Gece kondu da yaşayan yoksul ailesine iyi bir yaşam sağlamak ve hayalindeki köfteci dükkanına kavuşmak uğruna zengin ama çirkin bir kızla evlenen Mustafa'nın ah felek zalim felek dedirtecek öyküsünü okurken o yılların İstanbul'unda gezdim bende. Eskiden ilişkiler ne güzelmiş. Dostluklar ne değerli, komşuluklar ne güzelmiş.
Mustafa, askerden geldikten sonra iş bulamaz. Üstelik babasının sözleri ciğerine saplanır bir bıçak gibi.
''Sabahları sofraya çökmesini biliyorsun ama.''
Sülo, Avare Mustafa ve Çingene Murat üçlü priz gibidirler.
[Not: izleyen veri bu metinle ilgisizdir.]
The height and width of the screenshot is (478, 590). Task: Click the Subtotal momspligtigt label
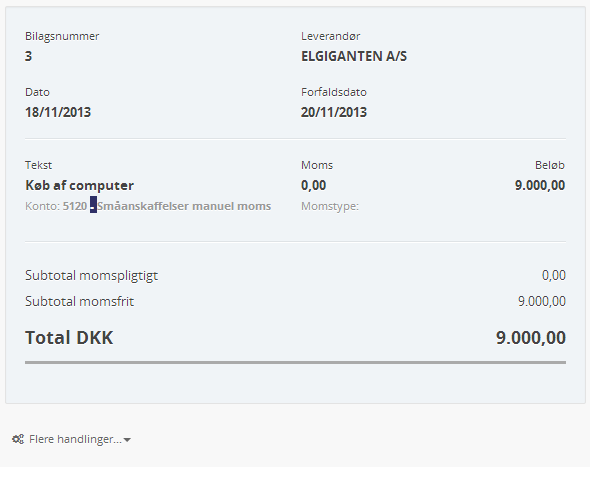[x=91, y=276]
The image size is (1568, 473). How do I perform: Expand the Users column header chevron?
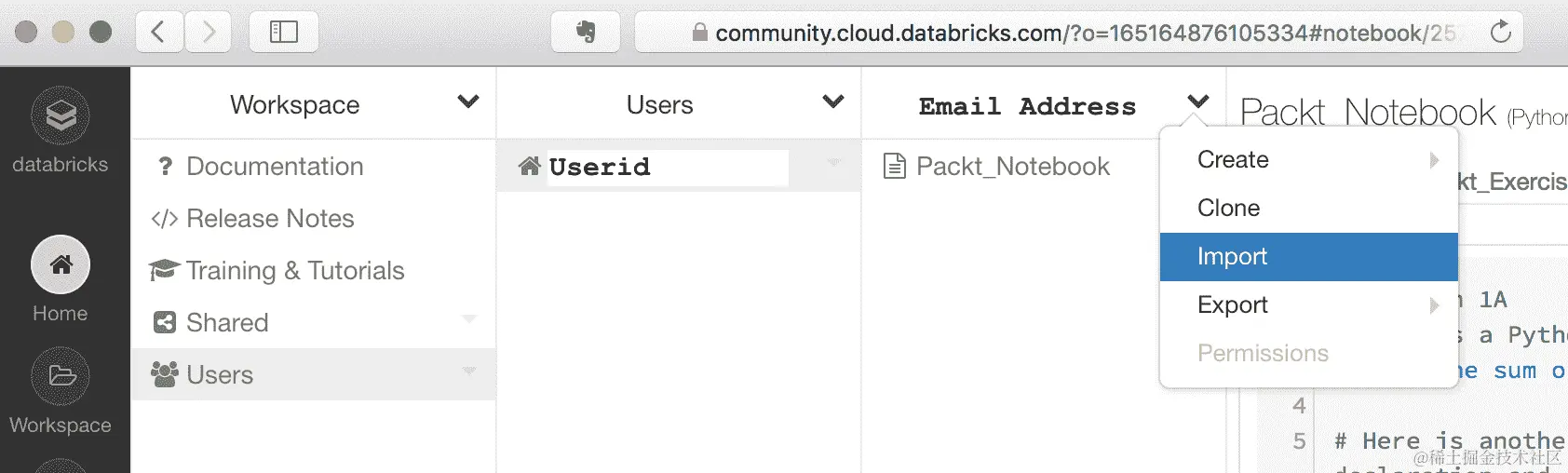pyautogui.click(x=833, y=101)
Birlikte aylak aylak dolaşırken bir gün mahallenin boş arsasına apartman dikmek isteyen Zekeriya Bey çıkagelir. Mahallenin çocukları yıllardır boş duran arsa da bir daha top oynayamayacaklarına üzülürken Mustafa'nın ailesi de apartman da oturma hayali kurmakla meşguldür.
Mustafa komşu kızı Aynur'u sevse de ailesinin baskısı ile Zekeriya Bey'in kaknem kızı Hülya ile evlenir. Çünkü ailesi öyle ister.
Mustafa artık kayınpederinin uşağı olmuştur. Para uğruna kendini satmıştır. Gel zaman git zaman Mustafa bunalmıştır artık. Daha fazla dayanamaz kravatı, ceketi fırlatıp atar. "Ey Allah be!'' diye nara atarak:
''Yakayla kravatını sökercesine boynundan çıkarıp suratına fırlattı,
''Başkaları için yaşamaktan usandım arkadaş. Bundan sonra kendim için yaşamak istiyorum! Al adamlığını! Elbiseyle, kravattan adamlık ancak sizinkiler kadar olur. Adam olmak insanın yüreğindedir!'" der ve evden fırlayıp kaçar.